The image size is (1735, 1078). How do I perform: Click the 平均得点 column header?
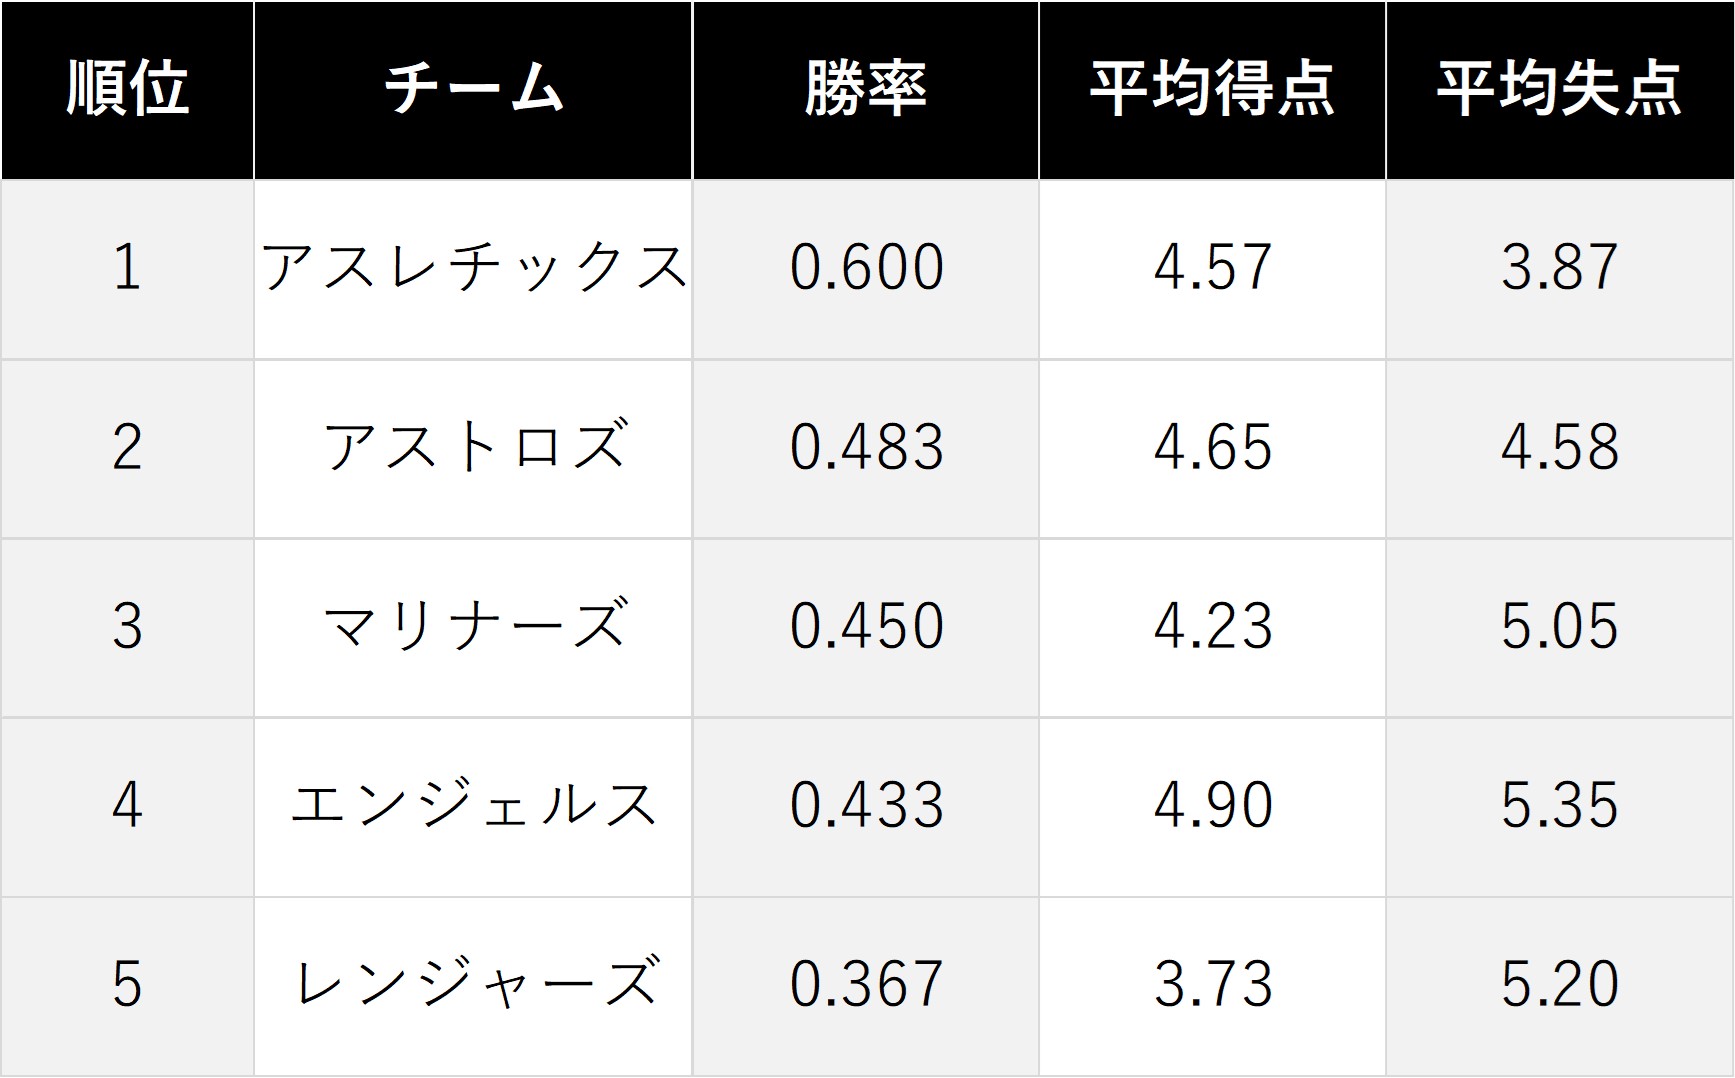[1212, 90]
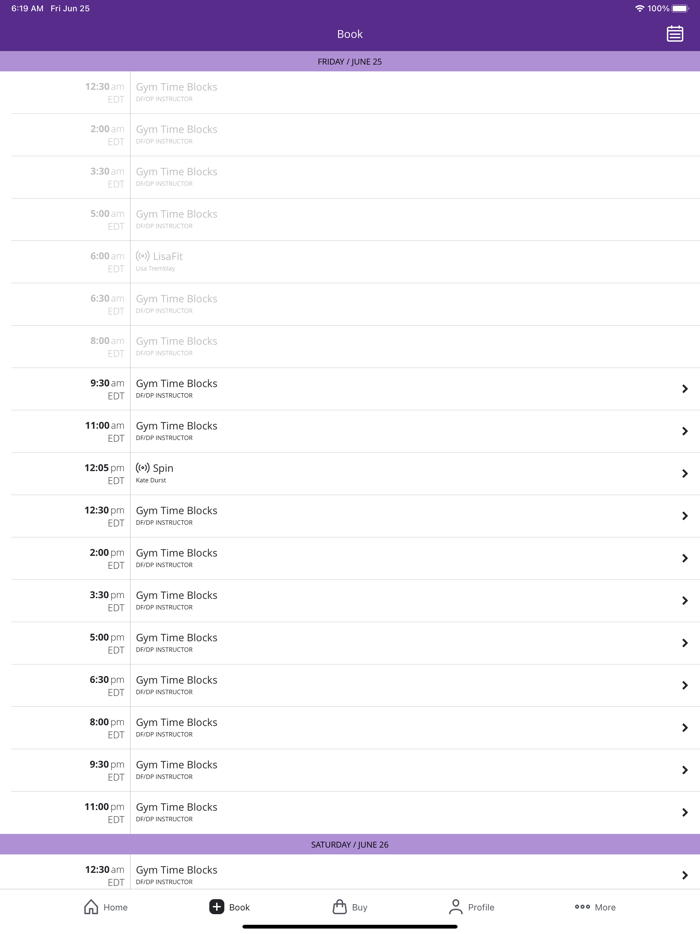Tap Kate Durst instructor name
This screenshot has height=934, width=700.
151,481
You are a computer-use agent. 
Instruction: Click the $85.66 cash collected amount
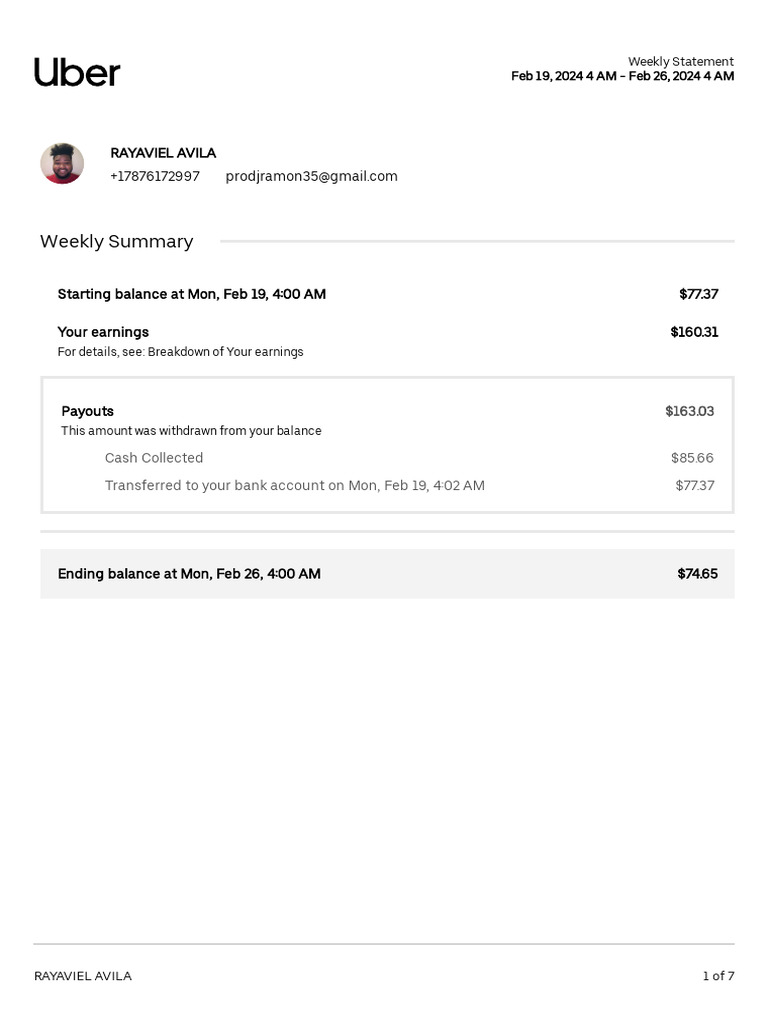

━━━━━━━━

### [What is required]
Pass over the images and copy the rest of the material above exactly.

### [Exercise result]
The image size is (1735, 1078). How do I perform: Click the 平均得点 column header?
[1212, 90]
Tap Kate Durst instructor name
This screenshot has height=934, width=700.
151,481
You are a computer-use agent. 
Instruction: Click the $85.66 cash collected amount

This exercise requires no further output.